I’m still struggling with getting an image bounding box dataset working.
I got some wrong input because on data.show_batch it dies on this lines of code:
/usr/local/lib/python3.6/site-packages/fastai/torch_core.py in tensor(x, *rest)
68 # XXX: Pytorch bug in dataloader using num_workers>0; TODO: create repro and report
69 if is_listy(x) and len(x)==0: return tensor(0)
—> 70 return torch.tensor(x) if is_listy(x) else as_tensor(x)
71
72 def np_address(x:np.ndarray)->int:
TypeError: can’t convert np.ndarray of type numpy.object_. The only supported types are: double, float, float16, int64, int32, and uint8.
At that point x is “[list([0, 0, 100, 100]) list([200, 200, 100, 100])]”, which indeed results in an error when trying 'torch.tensor(x)"
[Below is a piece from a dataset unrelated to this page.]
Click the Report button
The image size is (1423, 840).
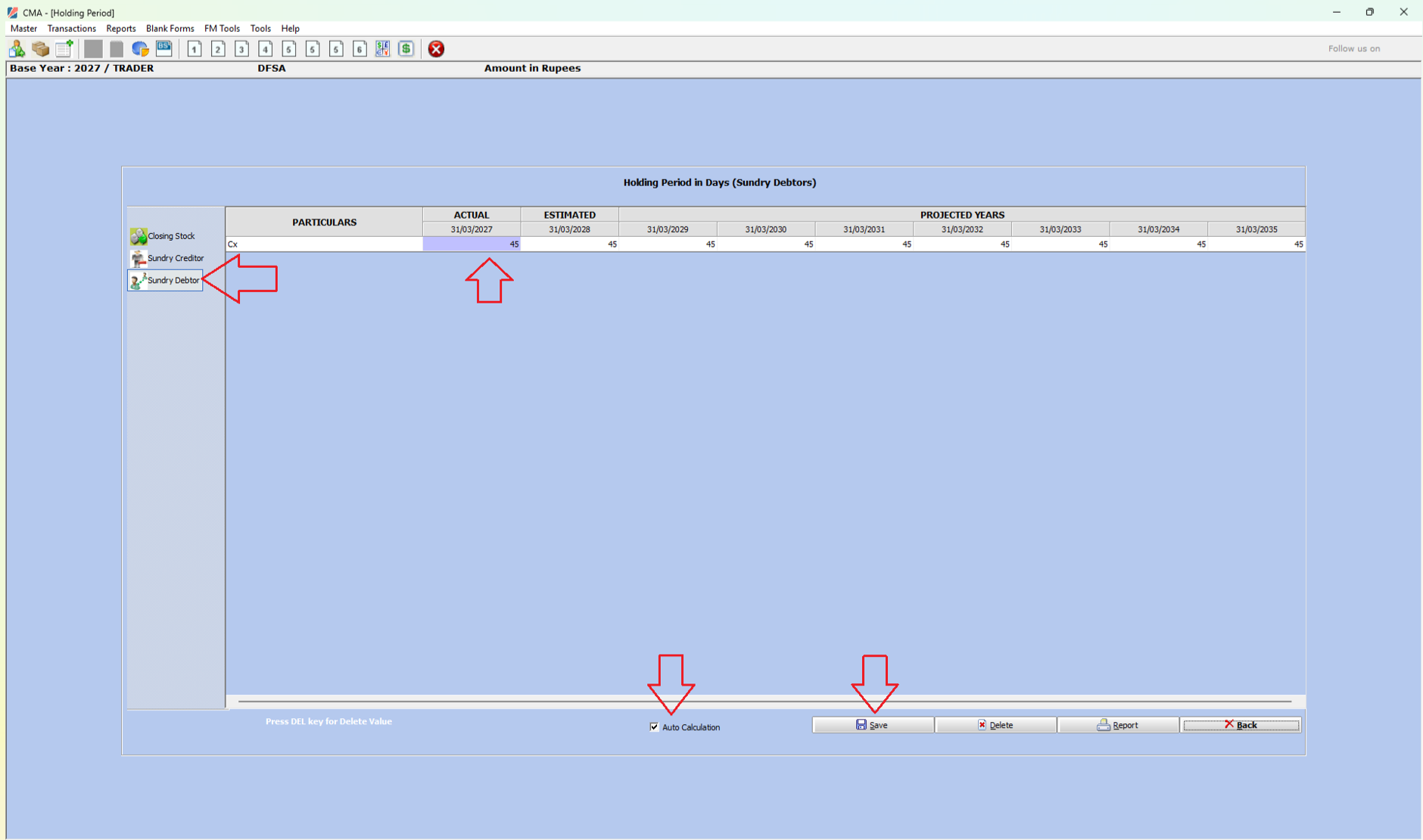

I created the dataset like this:
data = (ObjectItemList.from_df(img_df, path, folder=’’)
.random_split_by_pct()
.label_from_func(get_y_func)
.transform(get_transforms(), size=300, tfm_y=True)
.databunch(bs=20, collate_fn=bb_pad_collate))
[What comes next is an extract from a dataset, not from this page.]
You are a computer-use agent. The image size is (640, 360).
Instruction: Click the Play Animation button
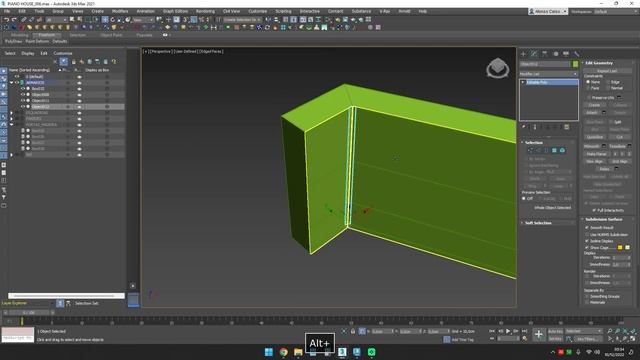tap(508, 331)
img_df is a dataframe with images. img_df.head() gives:
I have simplified get_y_func to debug more easily by returning a fixed list of bounding boxes and labels for each image:
get_y_func = lambda o:[[[0,0,100,100],[200,200,100,100]],[‘text’,‘text’]]
Any suggestions/tips/help is welcome, thanks so much in advance!